Task description: Your answer must be the full listing, reproduced word for word.

****

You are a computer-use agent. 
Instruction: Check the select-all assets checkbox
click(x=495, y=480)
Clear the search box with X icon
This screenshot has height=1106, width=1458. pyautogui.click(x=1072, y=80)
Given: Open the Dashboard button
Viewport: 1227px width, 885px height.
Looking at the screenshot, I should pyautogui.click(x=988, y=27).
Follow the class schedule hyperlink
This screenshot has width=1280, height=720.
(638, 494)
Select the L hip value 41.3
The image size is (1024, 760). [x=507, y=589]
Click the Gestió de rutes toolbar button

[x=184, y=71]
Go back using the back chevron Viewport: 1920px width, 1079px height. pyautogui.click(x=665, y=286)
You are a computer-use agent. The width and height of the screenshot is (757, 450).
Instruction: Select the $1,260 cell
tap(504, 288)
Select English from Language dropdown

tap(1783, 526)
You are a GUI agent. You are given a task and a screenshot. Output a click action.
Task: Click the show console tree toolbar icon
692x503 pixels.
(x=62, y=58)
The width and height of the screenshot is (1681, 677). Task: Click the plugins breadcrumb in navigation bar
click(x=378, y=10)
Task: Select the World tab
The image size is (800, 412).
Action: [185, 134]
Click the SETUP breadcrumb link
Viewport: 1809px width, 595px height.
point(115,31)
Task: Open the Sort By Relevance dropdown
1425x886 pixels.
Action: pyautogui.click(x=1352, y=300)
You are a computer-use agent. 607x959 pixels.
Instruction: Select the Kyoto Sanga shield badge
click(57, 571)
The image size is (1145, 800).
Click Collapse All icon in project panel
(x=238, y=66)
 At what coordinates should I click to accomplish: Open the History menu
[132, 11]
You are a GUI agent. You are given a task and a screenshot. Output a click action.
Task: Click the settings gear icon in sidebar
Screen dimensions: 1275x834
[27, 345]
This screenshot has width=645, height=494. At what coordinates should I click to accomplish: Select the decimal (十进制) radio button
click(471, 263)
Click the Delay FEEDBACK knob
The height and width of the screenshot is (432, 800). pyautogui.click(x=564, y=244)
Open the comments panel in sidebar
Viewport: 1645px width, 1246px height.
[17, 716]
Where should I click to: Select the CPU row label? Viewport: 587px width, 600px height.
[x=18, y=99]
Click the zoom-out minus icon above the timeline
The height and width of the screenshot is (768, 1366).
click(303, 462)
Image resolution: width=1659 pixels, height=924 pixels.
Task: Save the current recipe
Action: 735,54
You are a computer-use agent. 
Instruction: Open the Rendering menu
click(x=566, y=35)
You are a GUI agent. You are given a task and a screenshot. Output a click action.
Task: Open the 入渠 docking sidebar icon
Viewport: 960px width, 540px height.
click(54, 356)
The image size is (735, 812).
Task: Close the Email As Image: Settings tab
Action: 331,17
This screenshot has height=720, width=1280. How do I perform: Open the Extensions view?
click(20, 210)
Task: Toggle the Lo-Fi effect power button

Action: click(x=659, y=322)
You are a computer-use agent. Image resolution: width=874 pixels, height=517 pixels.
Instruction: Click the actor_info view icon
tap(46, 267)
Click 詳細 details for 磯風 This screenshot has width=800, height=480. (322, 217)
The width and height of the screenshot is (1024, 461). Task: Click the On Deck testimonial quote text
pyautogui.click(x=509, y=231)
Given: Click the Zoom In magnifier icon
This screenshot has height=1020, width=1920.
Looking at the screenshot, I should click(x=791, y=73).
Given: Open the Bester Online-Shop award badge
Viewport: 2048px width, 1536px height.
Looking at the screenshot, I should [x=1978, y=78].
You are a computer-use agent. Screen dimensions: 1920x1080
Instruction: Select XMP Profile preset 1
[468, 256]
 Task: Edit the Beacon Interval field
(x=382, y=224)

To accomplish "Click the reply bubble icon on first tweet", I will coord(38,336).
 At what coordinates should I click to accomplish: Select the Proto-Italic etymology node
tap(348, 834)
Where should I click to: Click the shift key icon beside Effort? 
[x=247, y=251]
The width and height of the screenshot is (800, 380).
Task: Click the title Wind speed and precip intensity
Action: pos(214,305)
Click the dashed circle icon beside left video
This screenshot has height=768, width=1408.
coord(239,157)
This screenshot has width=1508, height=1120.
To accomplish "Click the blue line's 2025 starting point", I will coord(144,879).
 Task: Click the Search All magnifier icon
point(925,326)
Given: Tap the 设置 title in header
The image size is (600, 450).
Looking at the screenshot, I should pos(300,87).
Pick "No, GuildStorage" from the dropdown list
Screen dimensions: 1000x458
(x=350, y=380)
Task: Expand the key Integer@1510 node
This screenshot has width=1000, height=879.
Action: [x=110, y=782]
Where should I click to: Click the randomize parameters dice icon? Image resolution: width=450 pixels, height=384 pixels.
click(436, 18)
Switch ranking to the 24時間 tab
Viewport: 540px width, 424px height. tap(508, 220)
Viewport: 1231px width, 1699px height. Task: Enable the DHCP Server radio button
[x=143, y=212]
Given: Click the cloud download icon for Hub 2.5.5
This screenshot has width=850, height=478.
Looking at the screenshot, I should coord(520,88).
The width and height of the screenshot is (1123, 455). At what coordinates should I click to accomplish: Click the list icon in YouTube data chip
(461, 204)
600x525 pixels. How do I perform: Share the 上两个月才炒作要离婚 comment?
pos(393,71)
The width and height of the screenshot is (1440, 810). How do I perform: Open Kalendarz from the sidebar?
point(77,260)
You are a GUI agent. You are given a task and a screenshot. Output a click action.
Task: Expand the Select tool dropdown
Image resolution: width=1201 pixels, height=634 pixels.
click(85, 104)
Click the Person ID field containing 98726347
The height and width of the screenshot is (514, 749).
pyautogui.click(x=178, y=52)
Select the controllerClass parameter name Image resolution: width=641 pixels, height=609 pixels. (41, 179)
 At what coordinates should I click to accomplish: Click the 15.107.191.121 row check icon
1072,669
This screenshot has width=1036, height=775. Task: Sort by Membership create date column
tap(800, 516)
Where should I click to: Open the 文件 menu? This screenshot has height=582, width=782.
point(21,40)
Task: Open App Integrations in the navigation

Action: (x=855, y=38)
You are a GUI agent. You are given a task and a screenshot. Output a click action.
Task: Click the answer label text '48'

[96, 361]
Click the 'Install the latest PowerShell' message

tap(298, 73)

****

Written response:
You are a computer-use agent. 
Instruction: Check the select-all assets checkbox
click(x=495, y=480)
Clear the search box with X icon
This screenshot has height=1106, width=1458. pyautogui.click(x=1072, y=80)
Given: Open the Dashboard button
Viewport: 1227px width, 885px height.
Looking at the screenshot, I should pyautogui.click(x=988, y=27).
Follow the class schedule hyperlink
This screenshot has width=1280, height=720.
(638, 494)
Select the L hip value 41.3
The image size is (1024, 760). [x=507, y=589]
Click the Gestió de rutes toolbar button

[x=184, y=71]
Go back using the back chevron Viewport: 1920px width, 1079px height. pyautogui.click(x=665, y=286)
You are a computer-use agent. The width and height of the screenshot is (757, 450).
Instruction: Select the $1,260 cell
tap(504, 288)
Select English from Language dropdown

tap(1783, 526)
You are a GUI agent. You are given a task and a screenshot. Output a click action.
Task: Click the show console tree toolbar icon
692x503 pixels.
(x=62, y=58)
The width and height of the screenshot is (1681, 677). Task: Click the plugins breadcrumb in navigation bar
click(x=378, y=10)
Task: Select the World tab
The image size is (800, 412).
Action: [185, 134]
Click the SETUP breadcrumb link
Viewport: 1809px width, 595px height.
point(115,31)
Task: Open the Sort By Relevance dropdown
1425x886 pixels.
Action: pyautogui.click(x=1352, y=300)
You are a computer-use agent. 607x959 pixels.
Instruction: Select the Kyoto Sanga shield badge
click(57, 571)
The image size is (1145, 800).
Click Collapse All icon in project panel
(x=238, y=66)
 At what coordinates should I click to accomplish: Open the History menu
[132, 11]
You are a GUI agent. You are given a task and a screenshot. Output a click action.
Task: Click the settings gear icon in sidebar
Screen dimensions: 1275x834
[27, 345]
This screenshot has width=645, height=494. At what coordinates should I click to accomplish: Select the decimal (十进制) radio button
click(471, 263)
Click the Delay FEEDBACK knob
The height and width of the screenshot is (432, 800). pyautogui.click(x=564, y=244)
Open the comments panel in sidebar
Viewport: 1645px width, 1246px height.
[17, 716]
Where should I click to: Select the CPU row label? Viewport: 587px width, 600px height.
[x=18, y=99]
Click the zoom-out minus icon above the timeline
The height and width of the screenshot is (768, 1366).
click(303, 462)
Image resolution: width=1659 pixels, height=924 pixels.
Task: Save the current recipe
Action: 735,54
You are a computer-use agent. 
Instruction: Open the Rendering menu
click(x=566, y=35)
You are a GUI agent. You are given a task and a screenshot. Output a click action.
Task: Open the 入渠 docking sidebar icon
Viewport: 960px width, 540px height.
click(54, 356)
The image size is (735, 812).
Task: Close the Email As Image: Settings tab
Action: 331,17
This screenshot has height=720, width=1280. How do I perform: Open the Extensions view?
click(20, 210)
Task: Toggle the Lo-Fi effect power button

Action: click(x=659, y=322)
You are a computer-use agent. Image resolution: width=874 pixels, height=517 pixels.
Instruction: Click the actor_info view icon
tap(46, 267)
Click 詳細 details for 磯風 This screenshot has width=800, height=480. (322, 217)
The width and height of the screenshot is (1024, 461). Task: Click the On Deck testimonial quote text
pyautogui.click(x=509, y=231)
Given: Click the Zoom In magnifier icon
This screenshot has height=1020, width=1920.
Looking at the screenshot, I should click(x=791, y=73).
Given: Open the Bester Online-Shop award badge
Viewport: 2048px width, 1536px height.
Looking at the screenshot, I should [x=1978, y=78].
You are a computer-use agent. Screen dimensions: 1920x1080
Instruction: Select XMP Profile preset 1
[468, 256]
 Task: Edit the Beacon Interval field
(x=382, y=224)

To accomplish "Click the reply bubble icon on first tweet", I will coord(38,336).
 At what coordinates should I click to accomplish: Select the Proto-Italic etymology node
tap(348, 834)
Where should I click to: Click the shift key icon beside Effort? 
[x=247, y=251]
The width and height of the screenshot is (800, 380).
Task: Click the title Wind speed and precip intensity
Action: pos(214,305)
Click the dashed circle icon beside left video
This screenshot has height=768, width=1408.
coord(239,157)
This screenshot has width=1508, height=1120.
To accomplish "Click the blue line's 2025 starting point", I will coord(144,879).
 Task: Click the Search All magnifier icon
point(925,326)
Given: Tap the 设置 title in header
The image size is (600, 450).
Looking at the screenshot, I should pos(300,87).
Pick "No, GuildStorage" from the dropdown list
Screen dimensions: 1000x458
(x=350, y=380)
Task: Expand the key Integer@1510 node
This screenshot has width=1000, height=879.
Action: [x=110, y=782]
Where should I click to: Click the randomize parameters dice icon? Image resolution: width=450 pixels, height=384 pixels.
click(436, 18)
Switch ranking to the 24時間 tab
Viewport: 540px width, 424px height. tap(508, 220)
Viewport: 1231px width, 1699px height. Task: Enable the DHCP Server radio button
[x=143, y=212]
Given: Click the cloud download icon for Hub 2.5.5
This screenshot has width=850, height=478.
Looking at the screenshot, I should coord(520,88).
The width and height of the screenshot is (1123, 455). At what coordinates should I click to accomplish: Click the list icon in YouTube data chip
(461, 204)
600x525 pixels. How do I perform: Share the 上两个月才炒作要离婚 comment?
pos(393,71)
The width and height of the screenshot is (1440, 810). How do I perform: Open Kalendarz from the sidebar?
point(77,260)
You are a GUI agent. You are given a task and a screenshot. Output a click action.
Task: Expand the Select tool dropdown
Image resolution: width=1201 pixels, height=634 pixels.
click(85, 104)
Click the Person ID field containing 98726347
The height and width of the screenshot is (514, 749).
pyautogui.click(x=178, y=52)
Select the controllerClass parameter name Image resolution: width=641 pixels, height=609 pixels. (41, 179)
 At what coordinates should I click to accomplish: Click the 15.107.191.121 row check icon
1072,669
This screenshot has width=1036, height=775. Task: Sort by Membership create date column
tap(800, 516)
Where should I click to: Open the 文件 menu? This screenshot has height=582, width=782.
point(21,40)
Task: Open App Integrations in the navigation

Action: (x=855, y=38)
You are a GUI agent. You are given a task and a screenshot. Output a click action.
Task: Click the answer label text '48'

[96, 361]
Click the 'Install the latest PowerShell' message

tap(298, 73)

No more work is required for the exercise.